High Level Member of ISIS Sentenced to Life in Prison for Material Support to a Foreign Terrorist Organization Resulting in Death

For Immediate Release
U.S. Attorney's Office, Eastern District of New York
Former Brooklyn and Bronx Resident Convicted of Being an ISIS Fighter, Weapons Supplier, Propagandist, and Recruiter

Earlier today, Mirsad Kandic was sentenced by United States District Judge Nicholas G. Garaufis to life imprisonment following his May 2022 trial conviction on one count of conspiracy to provide material support to the Islamic State of Iraq and al-Sham (ISIS), and five substantive counts of providing material support to ISIS in the forms of personnel, including himself, Australian citizen Jake Bilardi, and others, as well as services, weapons, property, and equipment, and false documentation and identification, all between January 2013 and June 2017, when the defendant was arrested in Sarajevo, Bosnia and Herzegovina.  Kandic was convicted by a federal jury in May 2022 following a three-week trial in federal court in Brooklyn.

Breon Peace, United States Attorney for the Eastern District of New York, Matthew G. Olsen, Assistant Attorney General of the Justice Department’s National Security Division, Christie M. Curtis, Acting Assistant Director-in-Charge, Federal Bureau of Investigation, New York Field Office (FBI), Ivan J. Arvelo, Special Agent-in-Charge, Homeland Security Investigations, New York (HSI), Edward A. Caban, Acting Commissioner, New York City Police Department (NYPD), announced the sentence.

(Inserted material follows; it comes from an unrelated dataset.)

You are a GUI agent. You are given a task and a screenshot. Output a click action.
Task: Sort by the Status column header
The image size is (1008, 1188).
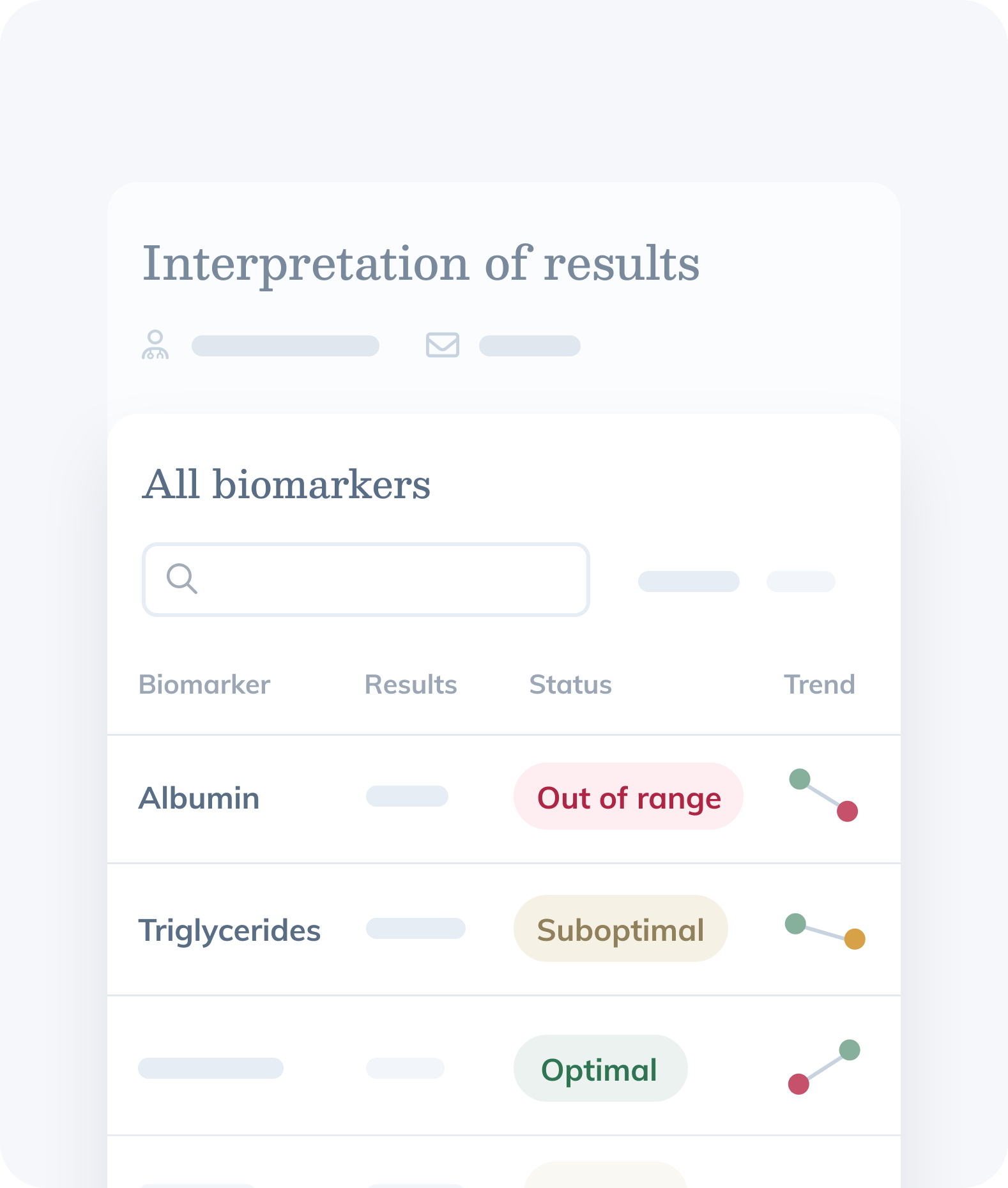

“Kandic was a high-ranking member of ISIS who relished the death and destruction he wrought while providing every conceivable form of material support to a terrorist organization, including the recruitment of countless others to ISIS’s bloody campaigns in Syria and elsewhere,” stated United States Attorney Peace.  “Today’s sentence holds the defendant accountable for his conduct and ensures that he will never again pose a threat to the United States or any of our allies.  This Office will remain relentless in prosecuting terrorists who threaten the safety and security of the United States and U.S. interests around the world.” 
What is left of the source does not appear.